Posterior intestine: the folds of the mucosa are thicker and shorter. The cytoplasm of enterocytes has numerous supranuclear eosinophilic globules. Transmission electron microscopy reveals in this region of the cells numerous small channels and electron dense vacuoles. Histochemical methods demonstrated that these enterocytes are able to ingest macromolecules by endocytosis.

Rectum : the epithelial cells usually secrete mucopolysacharides in abundance. This region is very short and just precedes the anal opening.

- muscularis externa and serosa : these layers are similar to those found in the stomach. At the anal opening, the circular smooth muscle thickens to form a sphincter.

* Function

The intestine has two major functions: digestion and absorption.

Digestion : digestive enzymes active in the intestinal lumen at a pH close to neutrality are secreted either by exocrine pancreas or by the intestinal mucosa. The latter secretes:

+ proteases: aminopeptidase di- and tripeptidase
+ alcaline and acid nucleosidases
+ polynucleotidases
+ lecithinase, lipase and esterase
+ amylase, maltase, laminarinase etc…

Absorption : nutriments are absorbed by the enterocytes and enter into the circulatory system through blood capillaries located in the subepithelial connective tissue. Then, they are carried to the liver by the portal vein.

Histochemical studies suggest that amino acids, fatty acids and glucose are mostly absorbed by the anterior intestine while macromolecules (including proteins), water and minerals would be absorbed by the posterior intestine.

Note concerning pyloric ceca :

Pyloric ceca are finger-like projections of the anterior intestine wall located just past the pyloric sphincter. Their histology and function is comparable to that of the anterior intestine. By retaining food, they increase the intestinal evacuation time.

d) Liver

* Structure

The hepatic parenchyma is composed of polygonal cells called hepatocytes. Hepatocytes are radially arranged around a central vein in two-cell thick laminae separated by sinusoids. The cytoplasm contains glycogen and lipids. The hepatic artery and the portal vein enter into the liver. The junction of several hepatocytes form the bile canaliculi which drain the bile to the gall bladder where it is stored. The bile is then delivered to the intestinal lumen by the common bile duct.

* Function

Bile secretion is the major digestive ole of the liver. The bile emulsifies the lipids in the intestinal lumen thus facilitating enzymatic activity. Th ebile also neutralizes the intestinal content which is strongly acidic whwn it enters into the intestine. The liver has numerous other functions which are not digestive:

+ storage of energy (in the form of lipids and glycogen)
+ protein synthesis (plasma proetins, for example)
+ site of gluconeogenesis and deamination of aminoacids
+ detoxification and inactivation of toxic substances.

e) Pancreas

* Structure

Pancreas is composed by endocrine glands which secrete hormones (glucagone and insuline) and exocrine glands which secrete digestive enzymes.
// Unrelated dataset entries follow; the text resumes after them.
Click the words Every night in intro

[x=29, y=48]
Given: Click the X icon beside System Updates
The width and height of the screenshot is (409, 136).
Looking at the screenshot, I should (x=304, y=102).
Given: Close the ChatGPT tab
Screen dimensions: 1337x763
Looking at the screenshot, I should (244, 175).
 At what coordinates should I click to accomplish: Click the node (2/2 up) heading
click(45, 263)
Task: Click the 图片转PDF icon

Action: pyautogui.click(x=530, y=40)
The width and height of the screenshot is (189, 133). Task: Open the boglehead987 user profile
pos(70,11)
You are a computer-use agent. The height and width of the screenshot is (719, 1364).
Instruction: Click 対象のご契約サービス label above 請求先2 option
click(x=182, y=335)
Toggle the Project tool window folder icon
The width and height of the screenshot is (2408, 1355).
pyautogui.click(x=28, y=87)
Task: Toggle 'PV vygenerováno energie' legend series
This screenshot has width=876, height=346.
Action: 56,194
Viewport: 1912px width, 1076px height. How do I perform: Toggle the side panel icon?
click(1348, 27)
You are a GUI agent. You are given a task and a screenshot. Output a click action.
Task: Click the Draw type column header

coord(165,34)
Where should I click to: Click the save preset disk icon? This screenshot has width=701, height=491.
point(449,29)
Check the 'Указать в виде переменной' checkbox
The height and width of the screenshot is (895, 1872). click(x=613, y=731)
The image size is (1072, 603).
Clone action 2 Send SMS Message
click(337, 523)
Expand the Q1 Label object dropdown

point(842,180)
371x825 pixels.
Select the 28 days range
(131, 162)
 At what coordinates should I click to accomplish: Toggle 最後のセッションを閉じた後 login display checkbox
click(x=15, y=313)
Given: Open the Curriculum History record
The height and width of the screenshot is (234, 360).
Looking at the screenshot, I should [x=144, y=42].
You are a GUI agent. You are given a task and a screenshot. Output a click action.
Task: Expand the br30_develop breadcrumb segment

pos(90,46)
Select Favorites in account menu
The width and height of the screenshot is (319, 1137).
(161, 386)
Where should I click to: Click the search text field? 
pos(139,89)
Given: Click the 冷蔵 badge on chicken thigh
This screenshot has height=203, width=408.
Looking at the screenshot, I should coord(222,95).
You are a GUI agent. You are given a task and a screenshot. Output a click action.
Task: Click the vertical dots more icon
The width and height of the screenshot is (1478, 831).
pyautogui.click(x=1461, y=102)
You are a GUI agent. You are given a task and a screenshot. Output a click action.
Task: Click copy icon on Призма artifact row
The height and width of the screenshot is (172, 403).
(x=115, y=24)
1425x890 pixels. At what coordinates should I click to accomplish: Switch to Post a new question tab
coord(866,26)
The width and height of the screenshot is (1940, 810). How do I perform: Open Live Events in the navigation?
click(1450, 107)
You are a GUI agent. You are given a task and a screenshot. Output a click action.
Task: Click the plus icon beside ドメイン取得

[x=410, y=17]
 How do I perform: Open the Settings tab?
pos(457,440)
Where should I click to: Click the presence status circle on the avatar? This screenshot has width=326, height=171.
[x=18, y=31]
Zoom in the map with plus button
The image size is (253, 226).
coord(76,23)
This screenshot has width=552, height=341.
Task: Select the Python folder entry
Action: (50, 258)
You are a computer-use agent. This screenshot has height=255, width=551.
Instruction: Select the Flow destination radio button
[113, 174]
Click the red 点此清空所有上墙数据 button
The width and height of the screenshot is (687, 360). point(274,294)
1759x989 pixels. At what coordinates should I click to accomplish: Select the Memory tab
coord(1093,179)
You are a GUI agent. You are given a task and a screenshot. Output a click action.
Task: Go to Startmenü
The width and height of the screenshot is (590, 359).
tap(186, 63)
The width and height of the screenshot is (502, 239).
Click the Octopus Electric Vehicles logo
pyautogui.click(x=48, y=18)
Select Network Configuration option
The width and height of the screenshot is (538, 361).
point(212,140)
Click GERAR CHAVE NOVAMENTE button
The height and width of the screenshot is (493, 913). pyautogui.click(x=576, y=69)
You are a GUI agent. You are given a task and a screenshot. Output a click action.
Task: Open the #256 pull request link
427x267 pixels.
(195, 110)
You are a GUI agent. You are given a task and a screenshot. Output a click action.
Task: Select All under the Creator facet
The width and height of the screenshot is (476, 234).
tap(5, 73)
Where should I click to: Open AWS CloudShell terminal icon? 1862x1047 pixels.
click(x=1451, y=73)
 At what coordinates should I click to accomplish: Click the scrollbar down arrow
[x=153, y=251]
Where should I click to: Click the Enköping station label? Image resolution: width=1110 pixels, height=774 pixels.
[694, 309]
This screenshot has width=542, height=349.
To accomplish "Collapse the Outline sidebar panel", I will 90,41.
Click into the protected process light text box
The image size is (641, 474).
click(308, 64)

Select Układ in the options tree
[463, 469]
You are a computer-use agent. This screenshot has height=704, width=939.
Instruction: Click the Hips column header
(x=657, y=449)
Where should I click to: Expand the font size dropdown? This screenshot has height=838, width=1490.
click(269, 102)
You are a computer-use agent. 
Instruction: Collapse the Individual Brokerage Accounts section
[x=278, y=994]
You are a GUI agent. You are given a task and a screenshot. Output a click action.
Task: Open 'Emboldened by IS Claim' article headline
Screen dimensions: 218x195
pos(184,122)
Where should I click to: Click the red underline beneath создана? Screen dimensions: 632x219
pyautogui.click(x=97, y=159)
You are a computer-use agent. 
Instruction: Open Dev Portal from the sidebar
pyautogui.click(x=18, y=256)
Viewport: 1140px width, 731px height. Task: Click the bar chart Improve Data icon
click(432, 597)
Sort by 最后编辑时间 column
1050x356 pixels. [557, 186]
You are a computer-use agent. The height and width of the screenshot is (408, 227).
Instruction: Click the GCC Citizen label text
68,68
Exocrine pancreas is usually diffuse and consists of scattered acini in the esemteries and within the liver surrounding branches of the hepatic portal vein. A pancreatic canal opens into the intestine next to the common bile duct. The pyramidal exocrine cells secrete their products into the lumen of the acini. Their nucleus is basal and spherical, the cytoplasm is basophilic except at the apex where numerous acidophilic granules can be found. These granules are zymogen granules containing the digestive proenzymes.

* Function

The exocrine pancreas secretes the following digestive enzymes:

+ proteases : trypsine, chymotrypsine, carboxypeptidase and elastase (all are stored and secreted as proenzymes and activated in the intestianl lumen)

+ amylase
+ lipases
+ chitinases (in some species)

2.3 Digestion and absorption

The process of digestion is well described in the papers of Fange and Grove (1079). Table 1 shows the origin and the role of major digestive enzymes and thus indicates how proteins, carbohydrates and lipids of raw materials are hydrolized into aminoacids, glucose and fatty acids.

Absorption of digestion products takes place by diffusion, active transport and endocytosis.

* Proteins : free amino acids and peptides od low molecular weight are actively absorbed by enterocytes of the anterior intestine. In some species, proteins and polypeptodes are absorbed by endocitosis and digested within the cells. This process would allow, among other things, to partially recycle some digestive enzymes.

* Lipids : fatty acids would be absorbed by enterocytes of the anterior intestine and pyloric ceca.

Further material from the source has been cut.